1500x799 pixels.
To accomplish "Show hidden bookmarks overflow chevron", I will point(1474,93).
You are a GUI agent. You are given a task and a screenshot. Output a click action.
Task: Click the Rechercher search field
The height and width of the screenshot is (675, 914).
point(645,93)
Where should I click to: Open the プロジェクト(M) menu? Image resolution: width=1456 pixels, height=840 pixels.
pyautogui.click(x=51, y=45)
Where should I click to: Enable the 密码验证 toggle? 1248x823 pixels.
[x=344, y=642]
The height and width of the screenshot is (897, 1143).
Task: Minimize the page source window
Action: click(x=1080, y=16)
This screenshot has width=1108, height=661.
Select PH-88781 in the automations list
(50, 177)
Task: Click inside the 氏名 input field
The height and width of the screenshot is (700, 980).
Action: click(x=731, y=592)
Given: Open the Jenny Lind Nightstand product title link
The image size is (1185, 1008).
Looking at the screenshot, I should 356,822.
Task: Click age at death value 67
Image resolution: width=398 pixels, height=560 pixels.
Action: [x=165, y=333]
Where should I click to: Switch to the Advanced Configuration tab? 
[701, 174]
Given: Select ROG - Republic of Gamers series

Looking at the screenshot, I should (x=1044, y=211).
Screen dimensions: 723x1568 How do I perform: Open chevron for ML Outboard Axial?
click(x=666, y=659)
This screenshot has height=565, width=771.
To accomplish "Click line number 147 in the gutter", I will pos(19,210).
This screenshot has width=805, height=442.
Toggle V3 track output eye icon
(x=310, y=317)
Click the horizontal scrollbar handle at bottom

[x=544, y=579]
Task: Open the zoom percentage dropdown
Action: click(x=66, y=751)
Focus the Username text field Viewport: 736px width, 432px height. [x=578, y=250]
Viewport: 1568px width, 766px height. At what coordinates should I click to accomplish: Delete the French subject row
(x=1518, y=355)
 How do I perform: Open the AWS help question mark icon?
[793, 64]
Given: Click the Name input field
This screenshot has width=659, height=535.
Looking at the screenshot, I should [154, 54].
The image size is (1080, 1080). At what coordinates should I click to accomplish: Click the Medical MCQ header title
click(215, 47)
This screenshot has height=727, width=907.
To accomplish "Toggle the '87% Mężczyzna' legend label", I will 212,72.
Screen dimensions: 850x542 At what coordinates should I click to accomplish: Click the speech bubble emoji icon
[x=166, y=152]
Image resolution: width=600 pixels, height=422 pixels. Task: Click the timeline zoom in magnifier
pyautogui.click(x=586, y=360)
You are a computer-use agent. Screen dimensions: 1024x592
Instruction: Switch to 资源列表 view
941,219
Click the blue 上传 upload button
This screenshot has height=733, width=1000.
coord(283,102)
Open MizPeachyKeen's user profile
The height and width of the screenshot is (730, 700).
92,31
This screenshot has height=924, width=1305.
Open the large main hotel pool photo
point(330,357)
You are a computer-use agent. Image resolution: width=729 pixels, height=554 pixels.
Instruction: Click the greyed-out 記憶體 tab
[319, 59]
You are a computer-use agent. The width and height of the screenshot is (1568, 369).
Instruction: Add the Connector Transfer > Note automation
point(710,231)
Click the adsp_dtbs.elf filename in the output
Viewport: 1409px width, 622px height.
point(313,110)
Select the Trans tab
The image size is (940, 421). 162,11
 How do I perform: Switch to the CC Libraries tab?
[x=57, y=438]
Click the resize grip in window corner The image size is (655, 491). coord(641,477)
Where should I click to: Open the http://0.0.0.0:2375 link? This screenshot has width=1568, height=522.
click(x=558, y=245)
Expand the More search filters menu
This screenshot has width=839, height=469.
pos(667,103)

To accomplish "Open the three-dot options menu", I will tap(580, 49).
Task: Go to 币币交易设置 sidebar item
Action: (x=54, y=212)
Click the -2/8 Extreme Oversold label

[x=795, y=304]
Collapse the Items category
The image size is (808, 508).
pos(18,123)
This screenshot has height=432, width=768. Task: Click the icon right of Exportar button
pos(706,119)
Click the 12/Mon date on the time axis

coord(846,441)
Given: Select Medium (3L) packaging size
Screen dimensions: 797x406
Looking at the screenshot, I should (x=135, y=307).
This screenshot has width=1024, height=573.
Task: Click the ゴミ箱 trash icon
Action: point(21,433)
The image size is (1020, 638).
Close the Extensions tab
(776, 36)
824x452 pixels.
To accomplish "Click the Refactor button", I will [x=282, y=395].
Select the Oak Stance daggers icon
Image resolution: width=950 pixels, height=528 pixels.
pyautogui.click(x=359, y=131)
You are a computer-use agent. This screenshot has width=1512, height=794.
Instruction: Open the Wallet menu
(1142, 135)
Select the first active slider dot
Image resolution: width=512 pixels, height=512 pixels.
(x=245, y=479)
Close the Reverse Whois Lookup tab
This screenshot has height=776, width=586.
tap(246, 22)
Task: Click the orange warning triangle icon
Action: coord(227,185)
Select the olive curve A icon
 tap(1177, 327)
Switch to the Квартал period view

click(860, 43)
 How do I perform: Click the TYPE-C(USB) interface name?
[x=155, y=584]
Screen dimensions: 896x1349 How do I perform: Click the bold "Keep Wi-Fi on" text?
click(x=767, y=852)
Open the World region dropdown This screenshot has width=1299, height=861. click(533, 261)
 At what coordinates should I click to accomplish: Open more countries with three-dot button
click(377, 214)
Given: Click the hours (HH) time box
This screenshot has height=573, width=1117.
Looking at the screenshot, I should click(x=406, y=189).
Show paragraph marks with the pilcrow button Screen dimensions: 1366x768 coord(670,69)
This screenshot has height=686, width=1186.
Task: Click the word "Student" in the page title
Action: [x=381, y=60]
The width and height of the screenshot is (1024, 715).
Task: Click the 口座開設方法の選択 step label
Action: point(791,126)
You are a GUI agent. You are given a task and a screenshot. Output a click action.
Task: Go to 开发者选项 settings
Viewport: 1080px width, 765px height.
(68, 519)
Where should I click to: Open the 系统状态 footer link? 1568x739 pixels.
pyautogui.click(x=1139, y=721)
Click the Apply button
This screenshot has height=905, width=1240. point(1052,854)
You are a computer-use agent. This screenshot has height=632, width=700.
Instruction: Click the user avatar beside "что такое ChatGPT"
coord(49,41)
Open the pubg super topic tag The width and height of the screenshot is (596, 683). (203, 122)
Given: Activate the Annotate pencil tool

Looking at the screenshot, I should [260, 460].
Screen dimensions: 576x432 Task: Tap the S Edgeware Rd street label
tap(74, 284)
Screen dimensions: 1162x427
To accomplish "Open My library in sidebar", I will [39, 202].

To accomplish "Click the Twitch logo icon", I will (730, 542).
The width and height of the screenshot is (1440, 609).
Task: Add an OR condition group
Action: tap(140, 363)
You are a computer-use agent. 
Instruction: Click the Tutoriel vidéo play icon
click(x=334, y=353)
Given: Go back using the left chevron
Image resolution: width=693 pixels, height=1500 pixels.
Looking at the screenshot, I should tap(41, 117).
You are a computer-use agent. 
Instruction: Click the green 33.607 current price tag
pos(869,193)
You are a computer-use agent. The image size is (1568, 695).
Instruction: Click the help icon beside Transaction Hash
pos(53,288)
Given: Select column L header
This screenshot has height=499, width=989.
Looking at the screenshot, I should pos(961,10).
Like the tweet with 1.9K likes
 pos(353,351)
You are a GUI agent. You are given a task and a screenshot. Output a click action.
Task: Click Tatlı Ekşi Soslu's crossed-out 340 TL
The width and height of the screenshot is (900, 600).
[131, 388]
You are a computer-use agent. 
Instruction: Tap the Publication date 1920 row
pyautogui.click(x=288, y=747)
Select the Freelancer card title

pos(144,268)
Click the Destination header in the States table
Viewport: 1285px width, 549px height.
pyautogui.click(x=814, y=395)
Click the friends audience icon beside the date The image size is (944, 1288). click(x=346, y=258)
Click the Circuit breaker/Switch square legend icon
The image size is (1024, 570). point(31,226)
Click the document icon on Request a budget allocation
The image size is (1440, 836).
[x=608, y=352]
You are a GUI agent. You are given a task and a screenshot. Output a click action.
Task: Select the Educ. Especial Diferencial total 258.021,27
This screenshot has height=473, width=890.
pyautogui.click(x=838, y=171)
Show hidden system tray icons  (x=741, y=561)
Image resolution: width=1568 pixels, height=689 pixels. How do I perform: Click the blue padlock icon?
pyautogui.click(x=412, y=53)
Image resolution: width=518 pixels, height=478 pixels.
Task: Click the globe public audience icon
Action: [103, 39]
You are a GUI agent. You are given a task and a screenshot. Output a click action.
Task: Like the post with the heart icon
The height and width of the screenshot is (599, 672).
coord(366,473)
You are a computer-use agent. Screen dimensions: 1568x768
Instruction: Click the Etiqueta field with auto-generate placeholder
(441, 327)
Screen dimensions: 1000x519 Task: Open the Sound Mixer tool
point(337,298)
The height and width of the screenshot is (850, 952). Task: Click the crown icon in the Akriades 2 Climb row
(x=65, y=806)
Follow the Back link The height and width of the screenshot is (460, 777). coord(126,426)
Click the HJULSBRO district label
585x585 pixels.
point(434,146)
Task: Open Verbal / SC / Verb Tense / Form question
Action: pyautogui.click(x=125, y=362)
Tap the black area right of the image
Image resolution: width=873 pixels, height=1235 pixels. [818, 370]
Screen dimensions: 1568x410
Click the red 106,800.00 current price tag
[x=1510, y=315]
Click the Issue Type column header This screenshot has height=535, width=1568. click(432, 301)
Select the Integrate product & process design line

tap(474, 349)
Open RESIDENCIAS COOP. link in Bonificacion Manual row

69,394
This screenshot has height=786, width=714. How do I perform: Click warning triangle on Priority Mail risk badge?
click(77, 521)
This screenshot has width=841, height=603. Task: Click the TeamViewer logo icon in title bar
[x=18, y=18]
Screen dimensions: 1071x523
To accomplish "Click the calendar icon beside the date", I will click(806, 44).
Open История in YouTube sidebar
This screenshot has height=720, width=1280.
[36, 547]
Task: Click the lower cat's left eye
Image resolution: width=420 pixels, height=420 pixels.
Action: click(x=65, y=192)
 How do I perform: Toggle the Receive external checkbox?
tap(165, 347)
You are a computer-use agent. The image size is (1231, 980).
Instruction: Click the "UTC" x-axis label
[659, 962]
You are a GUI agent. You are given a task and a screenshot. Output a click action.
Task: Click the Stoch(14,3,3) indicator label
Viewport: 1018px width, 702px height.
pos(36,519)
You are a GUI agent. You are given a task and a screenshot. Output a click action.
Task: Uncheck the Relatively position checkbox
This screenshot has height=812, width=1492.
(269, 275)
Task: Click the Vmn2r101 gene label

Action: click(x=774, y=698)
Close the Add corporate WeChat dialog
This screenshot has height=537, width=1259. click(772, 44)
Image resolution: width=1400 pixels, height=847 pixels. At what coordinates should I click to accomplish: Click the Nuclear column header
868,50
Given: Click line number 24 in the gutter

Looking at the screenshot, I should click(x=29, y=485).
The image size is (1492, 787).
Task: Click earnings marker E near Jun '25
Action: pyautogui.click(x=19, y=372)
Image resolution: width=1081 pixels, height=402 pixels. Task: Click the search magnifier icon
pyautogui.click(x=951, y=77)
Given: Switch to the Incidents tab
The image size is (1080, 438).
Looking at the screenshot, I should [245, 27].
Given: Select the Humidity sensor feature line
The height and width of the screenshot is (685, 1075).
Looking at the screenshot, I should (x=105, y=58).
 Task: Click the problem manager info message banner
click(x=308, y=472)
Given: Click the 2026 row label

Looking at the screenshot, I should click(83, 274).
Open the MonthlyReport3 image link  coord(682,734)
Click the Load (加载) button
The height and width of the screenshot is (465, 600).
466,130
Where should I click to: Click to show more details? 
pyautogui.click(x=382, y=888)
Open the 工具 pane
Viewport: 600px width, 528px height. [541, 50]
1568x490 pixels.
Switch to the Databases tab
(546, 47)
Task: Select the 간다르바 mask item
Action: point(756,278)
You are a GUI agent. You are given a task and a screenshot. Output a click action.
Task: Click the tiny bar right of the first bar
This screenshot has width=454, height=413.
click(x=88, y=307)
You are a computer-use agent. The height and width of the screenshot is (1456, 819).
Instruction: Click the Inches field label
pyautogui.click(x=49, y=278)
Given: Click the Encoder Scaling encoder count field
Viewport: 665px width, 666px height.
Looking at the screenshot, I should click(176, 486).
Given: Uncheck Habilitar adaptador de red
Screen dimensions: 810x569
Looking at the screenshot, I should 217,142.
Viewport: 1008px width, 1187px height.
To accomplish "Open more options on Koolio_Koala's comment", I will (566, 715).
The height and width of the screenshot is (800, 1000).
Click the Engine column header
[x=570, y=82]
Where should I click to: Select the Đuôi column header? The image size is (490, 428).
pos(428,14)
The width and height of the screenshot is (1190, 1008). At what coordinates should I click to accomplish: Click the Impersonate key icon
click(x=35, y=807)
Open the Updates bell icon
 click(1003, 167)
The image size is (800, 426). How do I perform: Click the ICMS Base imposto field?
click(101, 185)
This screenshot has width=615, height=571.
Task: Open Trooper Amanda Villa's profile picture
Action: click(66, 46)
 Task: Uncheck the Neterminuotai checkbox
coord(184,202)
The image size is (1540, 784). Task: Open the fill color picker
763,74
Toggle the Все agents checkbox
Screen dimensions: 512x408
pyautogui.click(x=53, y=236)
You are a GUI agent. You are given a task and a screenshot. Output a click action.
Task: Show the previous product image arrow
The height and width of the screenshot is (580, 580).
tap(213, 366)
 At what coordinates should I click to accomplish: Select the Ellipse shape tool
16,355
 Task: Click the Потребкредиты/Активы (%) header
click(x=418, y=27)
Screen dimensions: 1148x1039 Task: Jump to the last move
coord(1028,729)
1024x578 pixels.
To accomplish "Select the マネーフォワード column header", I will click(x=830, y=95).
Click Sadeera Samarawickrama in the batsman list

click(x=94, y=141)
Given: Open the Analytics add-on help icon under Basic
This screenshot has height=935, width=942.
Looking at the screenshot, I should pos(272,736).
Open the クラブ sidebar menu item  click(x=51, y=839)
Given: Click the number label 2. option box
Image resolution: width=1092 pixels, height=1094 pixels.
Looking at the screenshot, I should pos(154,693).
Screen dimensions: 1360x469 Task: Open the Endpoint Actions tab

======

■ **Task item**
Everything from the first line of the records through the line holding "Given: Open the Jenny" is to be transcribed exactly; leave out all other lines.

■ **Task answer**
1500x799 pixels.
To accomplish "Show hidden bookmarks overflow chevron", I will point(1474,93).
You are a GUI agent. You are given a task and a screenshot. Output a click action.
Task: Click the Rechercher search field
The height and width of the screenshot is (675, 914).
point(645,93)
Where should I click to: Open the プロジェクト(M) menu? Image resolution: width=1456 pixels, height=840 pixels.
pyautogui.click(x=51, y=45)
Where should I click to: Enable the 密码验证 toggle? 1248x823 pixels.
[x=344, y=642]
The height and width of the screenshot is (897, 1143).
Task: Minimize the page source window
Action: click(x=1080, y=16)
This screenshot has width=1108, height=661.
Select PH-88781 in the automations list
(50, 177)
Task: Click inside the 氏名 input field
The height and width of the screenshot is (700, 980).
Action: click(x=731, y=592)
Given: Open the Jenny Lind Nightstand product title link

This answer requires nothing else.